Re: [PATCH v2 3/8] kvm: explicitly set FOLL_HONOR_NUMA_FAULT in hva_to_pfn_slow()

From: David Hildenbrand
Date: Wed Aug 02 2023 - 11:32:20 EST


On 02.08.23 17:27, Mel Gorman wrote:
On Tue, Aug 01, 2023 at 02:48:39PM +0200, David Hildenbrand wrote:
KVM is *the* case we know that really wants to honor NUMA hinting falls.
As we want to stop setting FOLL_HONOR_NUMA_FAULT implicitly, set
FOLL_HONOR_NUMA_FAULT whenever we might obtain pages on behalf of a VCPU
to map them into a secondary MMU, and add a comment why.

Do that unconditionally in hva_to_pfn_slow() when calling
get_user_pages_unlocked().

kvmppc_book3s_instantiate_page(), hva_to_pfn_fast() and
gfn_to_page_many_atomic() are similarly used to map pages into a
secondary MMU. However, FOLL_WRITE and get_user_page_fast_only() always
implicitly honor NUMA hinting faults -- as documented for
FOLL_HONOR_NUMA_FAULT -- so we can limit this change to a single location
for now.

Don't set it in check_user_page_hwpoison(), where we really only want to
check if the mapped page is HW-poisoned.

We won't set it for other KVM users of get_user_pages()/pin_user_pages()
* arch/powerpc/kvm/book3s_64_mmu_hv.c: not used to map pages into a
secondary MMU.
* arch/powerpc/kvm/e500_mmu.c: only used on shared TLB pages with userspace
* arch/s390/kvm/*: s390x only supports a single NUMA node either way
* arch/x86/kvm/svm/sev.c: not used to map pages into a secondary MMU.
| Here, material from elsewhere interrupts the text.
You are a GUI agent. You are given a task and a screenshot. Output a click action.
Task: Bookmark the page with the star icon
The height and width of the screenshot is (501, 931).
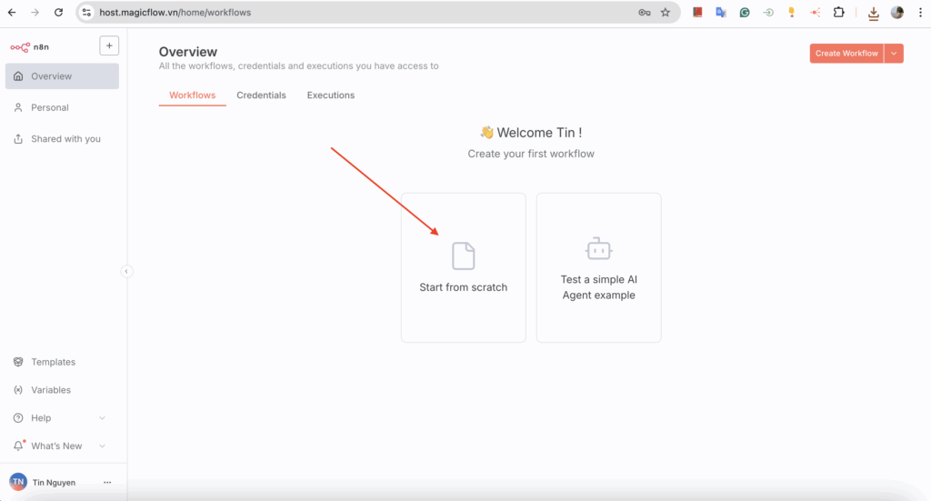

This is a preparation for making FOLL_HONOR_NUMA_FAULT no longer
implicitly be set by get_user_pages() and friends.

Signed-off-by: David Hildenbrand <david@xxxxxxxxxx>

Seems sane but I don't know KVM well enough to know if this is the only
relevant case so didn't ack.

Makes sense, some careful eyes from KVM people would be appreciated.

At least from kvm_main.c POV, I'm pretty confident that that's it.

--
Cheers,

David / dhildenb